The proportion of brokers' buy-to-let remortgage business fell to its lowest level for five years in Q1.

The latest data Financial Adviser Confidence Tracking Index from Paragon Mortgages reveals that remortgaging accounted for 28% of brokers' buy-to-let business during the period, down from 30% in Q4 2009.

This is the fifth consecutive quarterly fall and the lowest level since Q1 2005.
 
Meanwhile, the proportion of first-time landlords rose for the second consecutive quarter, accounting for 21% of broker's buy-to-let business. The proportion of first-time landlord business has been lower than the level of remortgaging since Q1 2006.
 
The proportion of business from landlords extending their portfolios also fell during the period, down from 52% in Q4 2009 to 45% during Q1 2010, while property substitution, where the landlord is purchasing property to replace one being sold, rose from 2% of business to 5%.
 
John Heron, Paragon Mortgages' managing director, says: "There is little incentive for landlords to move from their existing lender, and even if they wanted to there is a serious lack of buy-to-let mortgage products available.

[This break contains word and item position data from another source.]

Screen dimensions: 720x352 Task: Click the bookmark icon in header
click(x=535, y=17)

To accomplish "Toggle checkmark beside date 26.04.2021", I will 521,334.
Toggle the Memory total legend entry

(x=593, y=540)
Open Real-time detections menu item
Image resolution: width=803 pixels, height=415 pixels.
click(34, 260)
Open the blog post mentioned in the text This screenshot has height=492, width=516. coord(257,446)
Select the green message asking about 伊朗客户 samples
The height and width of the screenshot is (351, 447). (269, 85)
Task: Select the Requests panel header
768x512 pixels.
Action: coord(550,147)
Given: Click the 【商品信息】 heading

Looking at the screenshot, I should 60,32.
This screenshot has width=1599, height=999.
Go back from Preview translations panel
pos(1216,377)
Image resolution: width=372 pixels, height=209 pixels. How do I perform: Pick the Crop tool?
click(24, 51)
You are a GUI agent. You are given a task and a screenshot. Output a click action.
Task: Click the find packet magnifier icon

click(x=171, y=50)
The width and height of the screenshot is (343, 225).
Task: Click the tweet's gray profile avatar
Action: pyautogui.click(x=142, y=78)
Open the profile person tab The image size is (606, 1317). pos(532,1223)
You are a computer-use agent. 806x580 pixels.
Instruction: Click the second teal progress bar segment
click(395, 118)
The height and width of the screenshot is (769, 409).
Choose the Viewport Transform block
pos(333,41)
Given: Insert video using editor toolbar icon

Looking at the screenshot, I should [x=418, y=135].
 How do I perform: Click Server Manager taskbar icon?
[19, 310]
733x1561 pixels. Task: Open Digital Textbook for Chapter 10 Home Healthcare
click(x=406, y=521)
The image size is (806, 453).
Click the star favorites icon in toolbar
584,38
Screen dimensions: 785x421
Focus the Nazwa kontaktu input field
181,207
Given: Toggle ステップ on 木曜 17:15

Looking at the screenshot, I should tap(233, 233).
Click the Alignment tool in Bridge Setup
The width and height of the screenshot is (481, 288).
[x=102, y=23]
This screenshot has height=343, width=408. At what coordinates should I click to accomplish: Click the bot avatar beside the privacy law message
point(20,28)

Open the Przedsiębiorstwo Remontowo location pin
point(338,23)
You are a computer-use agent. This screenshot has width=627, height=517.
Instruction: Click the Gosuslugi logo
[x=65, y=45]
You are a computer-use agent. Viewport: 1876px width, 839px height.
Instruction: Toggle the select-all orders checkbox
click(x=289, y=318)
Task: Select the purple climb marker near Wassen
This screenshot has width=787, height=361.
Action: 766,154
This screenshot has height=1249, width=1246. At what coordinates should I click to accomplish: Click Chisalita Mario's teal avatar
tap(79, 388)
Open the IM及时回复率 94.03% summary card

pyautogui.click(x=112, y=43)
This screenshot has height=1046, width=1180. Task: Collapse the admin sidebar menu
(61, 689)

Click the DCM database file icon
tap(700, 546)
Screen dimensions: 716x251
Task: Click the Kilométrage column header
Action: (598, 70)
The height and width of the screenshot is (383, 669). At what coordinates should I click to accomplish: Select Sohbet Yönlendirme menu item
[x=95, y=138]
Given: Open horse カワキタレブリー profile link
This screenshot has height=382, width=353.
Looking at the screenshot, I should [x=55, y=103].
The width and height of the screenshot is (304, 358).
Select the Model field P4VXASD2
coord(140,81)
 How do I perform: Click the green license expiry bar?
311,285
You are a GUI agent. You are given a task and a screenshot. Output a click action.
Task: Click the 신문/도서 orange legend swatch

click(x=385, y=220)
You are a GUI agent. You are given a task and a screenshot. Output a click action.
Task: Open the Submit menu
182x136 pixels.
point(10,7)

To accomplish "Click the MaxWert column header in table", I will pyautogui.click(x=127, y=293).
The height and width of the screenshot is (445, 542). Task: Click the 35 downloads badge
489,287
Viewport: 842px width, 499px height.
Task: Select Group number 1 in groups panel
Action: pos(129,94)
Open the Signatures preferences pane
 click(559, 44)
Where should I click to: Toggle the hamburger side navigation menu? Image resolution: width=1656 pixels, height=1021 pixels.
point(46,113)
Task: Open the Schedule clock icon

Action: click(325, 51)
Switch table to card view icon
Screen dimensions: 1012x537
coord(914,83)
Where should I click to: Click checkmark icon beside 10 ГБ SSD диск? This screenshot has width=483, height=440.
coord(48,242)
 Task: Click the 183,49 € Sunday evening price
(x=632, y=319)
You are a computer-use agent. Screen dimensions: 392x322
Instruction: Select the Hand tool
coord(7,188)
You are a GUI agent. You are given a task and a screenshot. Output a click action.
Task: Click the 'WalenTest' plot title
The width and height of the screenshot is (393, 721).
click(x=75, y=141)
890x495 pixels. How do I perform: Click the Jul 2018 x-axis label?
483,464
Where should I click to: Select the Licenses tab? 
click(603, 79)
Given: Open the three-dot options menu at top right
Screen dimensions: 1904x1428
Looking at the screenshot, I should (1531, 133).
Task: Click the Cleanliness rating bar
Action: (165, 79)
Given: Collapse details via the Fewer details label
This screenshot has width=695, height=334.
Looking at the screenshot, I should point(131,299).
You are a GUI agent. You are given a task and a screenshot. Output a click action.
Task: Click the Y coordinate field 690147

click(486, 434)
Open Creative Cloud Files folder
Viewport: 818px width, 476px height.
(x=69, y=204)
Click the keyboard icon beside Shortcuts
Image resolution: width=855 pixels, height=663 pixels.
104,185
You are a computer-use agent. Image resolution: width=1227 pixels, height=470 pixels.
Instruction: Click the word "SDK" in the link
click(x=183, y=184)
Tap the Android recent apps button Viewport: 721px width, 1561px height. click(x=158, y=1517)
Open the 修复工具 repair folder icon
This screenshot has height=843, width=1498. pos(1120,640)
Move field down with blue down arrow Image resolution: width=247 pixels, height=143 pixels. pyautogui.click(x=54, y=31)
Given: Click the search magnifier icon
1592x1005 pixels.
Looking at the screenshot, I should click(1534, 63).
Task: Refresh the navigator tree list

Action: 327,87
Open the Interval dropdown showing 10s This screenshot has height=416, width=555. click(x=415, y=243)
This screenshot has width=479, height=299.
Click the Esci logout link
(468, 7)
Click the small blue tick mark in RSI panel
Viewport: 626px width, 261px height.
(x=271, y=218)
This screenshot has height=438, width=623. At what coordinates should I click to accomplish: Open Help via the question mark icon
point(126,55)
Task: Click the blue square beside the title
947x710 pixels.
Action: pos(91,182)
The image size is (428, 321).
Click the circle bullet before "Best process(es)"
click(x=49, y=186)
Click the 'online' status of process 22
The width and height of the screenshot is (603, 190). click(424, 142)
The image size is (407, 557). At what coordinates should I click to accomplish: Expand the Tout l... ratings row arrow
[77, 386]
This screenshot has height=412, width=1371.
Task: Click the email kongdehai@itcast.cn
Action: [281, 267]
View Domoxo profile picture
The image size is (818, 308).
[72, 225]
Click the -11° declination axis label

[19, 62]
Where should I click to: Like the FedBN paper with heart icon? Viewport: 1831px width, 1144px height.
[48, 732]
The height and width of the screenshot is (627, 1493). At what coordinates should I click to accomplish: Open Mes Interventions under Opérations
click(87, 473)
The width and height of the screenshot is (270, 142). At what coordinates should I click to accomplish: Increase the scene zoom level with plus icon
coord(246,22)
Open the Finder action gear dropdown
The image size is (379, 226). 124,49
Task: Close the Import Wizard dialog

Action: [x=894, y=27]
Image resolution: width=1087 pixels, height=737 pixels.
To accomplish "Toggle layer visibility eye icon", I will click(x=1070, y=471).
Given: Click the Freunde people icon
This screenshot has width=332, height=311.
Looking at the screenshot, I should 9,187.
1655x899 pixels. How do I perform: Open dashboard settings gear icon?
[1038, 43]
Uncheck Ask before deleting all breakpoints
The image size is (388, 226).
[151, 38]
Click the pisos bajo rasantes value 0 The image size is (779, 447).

"The low interest rate environment means that most landlords with a mortgage are financially better off staying on their reversionary rate with their existing lender rather than remortgaging to another lender.

"If they did want to move, their options are very limited. Moneyfacts figures show there are only approximately 300 buy-to-let mortgage products available today, compared to over 3,500 at the market's peak."